What is required: Present the material below as a numbered list with one entry per line, and leave out any blank lines.

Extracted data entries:
———
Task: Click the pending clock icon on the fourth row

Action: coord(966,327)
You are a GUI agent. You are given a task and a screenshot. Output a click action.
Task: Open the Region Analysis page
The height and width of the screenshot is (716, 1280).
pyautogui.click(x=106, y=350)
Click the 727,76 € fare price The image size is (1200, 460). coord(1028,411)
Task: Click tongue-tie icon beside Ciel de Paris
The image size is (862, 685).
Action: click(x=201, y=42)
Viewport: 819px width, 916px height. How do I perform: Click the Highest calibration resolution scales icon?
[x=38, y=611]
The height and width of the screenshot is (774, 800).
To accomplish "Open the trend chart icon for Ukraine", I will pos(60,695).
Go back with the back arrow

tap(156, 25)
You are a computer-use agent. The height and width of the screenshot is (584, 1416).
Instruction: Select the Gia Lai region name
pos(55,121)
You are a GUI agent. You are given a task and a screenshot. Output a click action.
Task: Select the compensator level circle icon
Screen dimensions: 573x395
———
Output of the exercise:
1. Task: Click the pending clock icon on the fourth row
2. Action: coord(966,327)
3. You are a GUI agent. You are given a task and a screenshot. Output a click action.
4. Task: Open the Region Analysis page
5. The height and width of the screenshot is (716, 1280).
6. pyautogui.click(x=106, y=350)
7. Click the 727,76 € fare price The image size is (1200, 460). coord(1028,411)
8. Task: Click tongue-tie icon beside Ciel de Paris
9. The image size is (862, 685).
10. Action: click(x=201, y=42)
11. Viewport: 819px width, 916px height. How do I perform: Click the Highest calibration resolution scales icon?
12. [x=38, y=611]
13. The height and width of the screenshot is (774, 800).
14. To accomplish "Open the trend chart icon for Ukraine", I will pos(60,695).
15. Go back with the back arrow
16. tap(156, 25)
17. You are a computer-use agent. The height and width of the screenshot is (584, 1416).
18. Instruction: Select the Gia Lai region name
19. pos(55,121)
20. You are a GUI agent. You are given a task and a screenshot. Output a click action.
21. Task: Select the compensator level circle icon
22. Screen dimensions: 573x395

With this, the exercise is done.